De même, il est inacceptable que l’on dessaisisse le Parlement de ses prérogatives en prévoyant de transposer par ordonnance six règlements et une directive dans les domaines suivants : la classification, l’étiquetage et l’emballage des substances et des mélanges ; l’enregistrement, l’évaluation et l’autorisation des substances chimiques, ainsi que les restrictions applicables à ces substances ; les dispositions relatives à certains gaz à effet de serre fluorés ; les dispositions relatives aux polluants organiques persistants ; les exportations et les importations de produits chimiques dangereux ; les dispositions relatives à des substances qui appauvrissent la couche d’ozone ; la mise sur le marché de produits biocides. Ces sujets ne sont pas secondaires, eux non plus.
Le titre II de la proposition de loi comprend des dispositions relatives à des professions et activités réglementées. Je l’ai dit, deux des quatre articles composant ce titre correspondent non seulement à des articles de la proposition de loi Warsmann, mais également à la transposition de la directive « services ». Ils concernent la profession de géomètre-expert, visée à l’article 3, et l’activité de direction ou de gérance d’une auto-école, à l’article 4. Cette méthode, que j’ai dénoncée, montre que le Gouvernement veut adopter en catimini des dispositions que nous n’avons de cesse de combattre, et qui mettent toutes les activités humaines en concurrence frontale.
Enfin, les dispositions du titre III, relatif aux transports, soulèvent à nos yeux bien des problèmes. Ainsi, nous craignons que l’article 7 ne constitue un premier pas vers un alourdissement des charges pesant sur les collectivités en matière de gestion des routes départementales. Aujourd’hui, en effet, l’essentiel du réseau est composé de ces routes. Il n’est donc pas exclu que le Gouvernement souhaite, dans un second temps, étendre à ce réseau les obligations d’audit. Si telle n’est pas votre intention, monsieur le secrétaire d’État, peut-être pourrez-vous nous apporter quelques éclaircissements.
Par ailleurs, nous regrettons l’introduction de deux nouveaux articles figurant également dans la proposition de loi Warsmann et qui concernent la poursuite de la libéralisation du secteur aérien. L’article 10, notamment, risque d’encourager les compagnies françaises à recruter dans des pays où les contraintes de qualification et d’aptitude médicale qui s’imposent à elles seront moindres, voire inexistantes.

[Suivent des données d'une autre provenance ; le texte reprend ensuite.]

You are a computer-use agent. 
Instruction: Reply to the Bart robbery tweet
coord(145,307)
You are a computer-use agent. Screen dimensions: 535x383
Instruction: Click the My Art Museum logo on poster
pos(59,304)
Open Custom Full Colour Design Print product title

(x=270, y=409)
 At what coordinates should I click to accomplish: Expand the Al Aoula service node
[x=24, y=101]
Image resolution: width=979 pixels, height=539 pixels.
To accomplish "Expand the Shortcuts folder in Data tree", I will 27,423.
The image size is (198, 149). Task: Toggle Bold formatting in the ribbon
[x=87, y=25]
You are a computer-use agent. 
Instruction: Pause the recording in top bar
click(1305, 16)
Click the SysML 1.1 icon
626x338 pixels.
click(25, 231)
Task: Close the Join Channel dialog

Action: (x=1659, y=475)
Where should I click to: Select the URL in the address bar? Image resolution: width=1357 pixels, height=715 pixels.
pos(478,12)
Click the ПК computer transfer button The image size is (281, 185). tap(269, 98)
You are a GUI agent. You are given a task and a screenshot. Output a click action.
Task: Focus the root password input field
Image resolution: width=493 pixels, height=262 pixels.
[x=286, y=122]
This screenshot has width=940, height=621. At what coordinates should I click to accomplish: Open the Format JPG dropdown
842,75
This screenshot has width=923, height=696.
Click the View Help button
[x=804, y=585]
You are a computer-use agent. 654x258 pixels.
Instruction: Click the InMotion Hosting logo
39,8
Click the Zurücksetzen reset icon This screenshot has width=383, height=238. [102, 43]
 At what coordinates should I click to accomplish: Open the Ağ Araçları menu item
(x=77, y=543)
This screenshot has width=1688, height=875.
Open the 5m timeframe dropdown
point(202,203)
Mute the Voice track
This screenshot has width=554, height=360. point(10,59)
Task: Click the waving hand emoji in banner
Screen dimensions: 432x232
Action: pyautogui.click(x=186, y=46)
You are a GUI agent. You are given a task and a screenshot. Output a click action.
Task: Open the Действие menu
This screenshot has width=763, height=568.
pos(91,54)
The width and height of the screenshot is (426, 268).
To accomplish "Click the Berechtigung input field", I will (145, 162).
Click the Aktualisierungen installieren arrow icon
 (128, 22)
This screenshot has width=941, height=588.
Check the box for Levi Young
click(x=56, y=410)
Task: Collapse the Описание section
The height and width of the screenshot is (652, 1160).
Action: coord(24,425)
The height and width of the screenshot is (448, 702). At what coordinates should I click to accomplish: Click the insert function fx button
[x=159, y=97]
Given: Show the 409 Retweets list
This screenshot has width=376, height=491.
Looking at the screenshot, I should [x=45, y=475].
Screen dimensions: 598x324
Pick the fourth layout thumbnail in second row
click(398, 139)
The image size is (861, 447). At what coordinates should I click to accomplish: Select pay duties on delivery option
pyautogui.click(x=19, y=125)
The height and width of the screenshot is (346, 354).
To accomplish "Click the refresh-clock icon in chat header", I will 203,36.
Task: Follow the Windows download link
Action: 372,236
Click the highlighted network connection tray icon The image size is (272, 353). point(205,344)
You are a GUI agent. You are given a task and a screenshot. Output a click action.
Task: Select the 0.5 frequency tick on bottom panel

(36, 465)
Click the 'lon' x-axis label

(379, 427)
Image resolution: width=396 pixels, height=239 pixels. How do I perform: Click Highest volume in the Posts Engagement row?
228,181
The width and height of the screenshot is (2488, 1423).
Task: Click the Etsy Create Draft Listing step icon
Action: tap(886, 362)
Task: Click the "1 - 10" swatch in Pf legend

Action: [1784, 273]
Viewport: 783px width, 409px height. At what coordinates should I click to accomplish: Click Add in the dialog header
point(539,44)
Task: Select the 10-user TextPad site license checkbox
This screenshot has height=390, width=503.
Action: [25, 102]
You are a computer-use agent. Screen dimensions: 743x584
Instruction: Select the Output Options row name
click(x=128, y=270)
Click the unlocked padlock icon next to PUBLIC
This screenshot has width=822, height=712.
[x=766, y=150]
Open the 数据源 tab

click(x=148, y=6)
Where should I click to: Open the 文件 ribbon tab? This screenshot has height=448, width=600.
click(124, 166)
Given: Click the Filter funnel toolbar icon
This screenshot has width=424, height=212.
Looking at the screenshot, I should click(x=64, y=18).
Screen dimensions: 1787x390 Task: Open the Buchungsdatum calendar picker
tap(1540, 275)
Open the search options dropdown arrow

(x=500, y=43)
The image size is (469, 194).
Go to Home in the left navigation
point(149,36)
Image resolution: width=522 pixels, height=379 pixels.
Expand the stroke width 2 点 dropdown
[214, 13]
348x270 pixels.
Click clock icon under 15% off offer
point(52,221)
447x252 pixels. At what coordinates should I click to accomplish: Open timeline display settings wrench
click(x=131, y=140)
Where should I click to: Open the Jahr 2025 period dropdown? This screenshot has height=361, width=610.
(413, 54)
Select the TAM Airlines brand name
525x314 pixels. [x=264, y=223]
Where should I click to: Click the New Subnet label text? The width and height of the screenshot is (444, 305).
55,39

Vous le savez, nous demandons régulièrement un bilan sur les directives communautaires d’ouverture à la concurrence. Nous souhaitons que, dans ce cadre, la politique communautaire des transports soit réétudiée et réorientée, afin que la question du service public devienne centrale. Nous n’avons obtenu aucune réponse à ce jour.
Pour toutes ces raisons, vous comprendrez que notre groupe vote contre cette proposition de loi.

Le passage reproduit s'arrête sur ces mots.